▶ **提供テキスト**:

アクリル系樹脂、特にメチルメタクリレート系
重合体は、優れた透明性と耐候性とを合わせ持つ
樹脂として知られており、キヤスト成形品、押出
成形品等に広く用いられている。しかしながら、
これらのメチルメタクリレート系重合体は一般的
に硬くもろいものであるため、フイルム、被覆材
あるいは軟質チユーブなどの柔軟性が要求される
用途には用いることが出来なかつた。
その為、メチルメタクリレート系重合体への靭
性、柔軟性付与を目的として、ある種のゴム成分
を導入する試みが従来からなされているが、結果
的には耐候性が大幅に低下したり透明性が大幅に
低下するなど、メチルメタクリレート系重合体の
もつすぐれた特徴を犠牲にしたものが多く、しか
も、フイルムシート用素材として取り扱うには困
難を感じない程度の柔軟性、靭性は付与できて
も、それ以上の柔軟性が要求される軟質チユーブ
などの用途にも対応することが出来るほど柔軟性
に富んだアクリル系素材は開発できなかつた。

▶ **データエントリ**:
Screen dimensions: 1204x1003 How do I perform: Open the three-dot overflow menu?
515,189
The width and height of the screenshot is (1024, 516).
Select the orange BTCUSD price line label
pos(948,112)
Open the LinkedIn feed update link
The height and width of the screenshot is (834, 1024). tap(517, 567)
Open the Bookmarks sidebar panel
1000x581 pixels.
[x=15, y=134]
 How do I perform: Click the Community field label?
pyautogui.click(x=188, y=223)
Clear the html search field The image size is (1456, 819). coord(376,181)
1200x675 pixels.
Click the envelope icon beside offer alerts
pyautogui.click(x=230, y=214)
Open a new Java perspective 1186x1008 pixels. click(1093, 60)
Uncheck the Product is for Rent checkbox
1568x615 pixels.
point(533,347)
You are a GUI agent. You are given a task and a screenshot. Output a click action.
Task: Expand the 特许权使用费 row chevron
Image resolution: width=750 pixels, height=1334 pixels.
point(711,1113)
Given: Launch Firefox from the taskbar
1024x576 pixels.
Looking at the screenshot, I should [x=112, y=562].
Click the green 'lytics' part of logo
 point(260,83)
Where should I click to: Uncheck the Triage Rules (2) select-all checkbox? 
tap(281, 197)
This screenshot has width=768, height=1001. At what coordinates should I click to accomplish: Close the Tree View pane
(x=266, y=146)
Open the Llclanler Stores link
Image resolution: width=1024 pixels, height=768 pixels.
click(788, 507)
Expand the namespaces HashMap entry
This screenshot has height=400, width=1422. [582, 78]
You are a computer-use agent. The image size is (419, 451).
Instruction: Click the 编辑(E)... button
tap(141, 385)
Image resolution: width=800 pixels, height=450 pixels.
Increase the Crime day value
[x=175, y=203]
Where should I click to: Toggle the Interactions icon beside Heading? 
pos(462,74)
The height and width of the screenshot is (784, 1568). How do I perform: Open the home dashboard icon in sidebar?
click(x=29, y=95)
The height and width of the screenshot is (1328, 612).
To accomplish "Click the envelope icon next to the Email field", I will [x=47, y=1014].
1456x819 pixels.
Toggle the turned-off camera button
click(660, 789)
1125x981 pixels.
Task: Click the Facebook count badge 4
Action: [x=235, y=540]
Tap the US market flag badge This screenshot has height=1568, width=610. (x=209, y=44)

▶ **作業内容**:
1: アクリル系樹脂に関する文章から、「アクリル系樹脂、特にメチルメタクリレート系」を含む語句で始まり「用途には用いることが出来なかつた。」の後で終わる部分を、一字も変えずに書き写してください。
2: エントリのうち、「How do I perform: Click」を含む行から「point(533,347)」を含む行までを、両端の行も含めてそのまま抜き出してください。

▶ **回答**:
1:
アクリル系樹脂、特にメチルメタクリレート系
重合体は、優れた透明性と耐候性とを合わせ持つ
樹脂として知られており、キヤスト成形品、押出
成形品等に広く用いられている。しかしながら、
これらのメチルメタクリレート系重合体は一般的
に硬くもろいものであるため、フイルム、被覆材
あるいは軟質チユーブなどの柔軟性が要求される
用途には用いることが出来なかつた。

2:
 How do I perform: Click the Community field label?
pyautogui.click(x=188, y=223)
Clear the html search field The image size is (1456, 819). coord(376,181)
1200x675 pixels.
Click the envelope icon beside offer alerts
pyautogui.click(x=230, y=214)
Open a new Java perspective 1186x1008 pixels. click(1093, 60)
Uncheck the Product is for Rent checkbox
1568x615 pixels.
point(533,347)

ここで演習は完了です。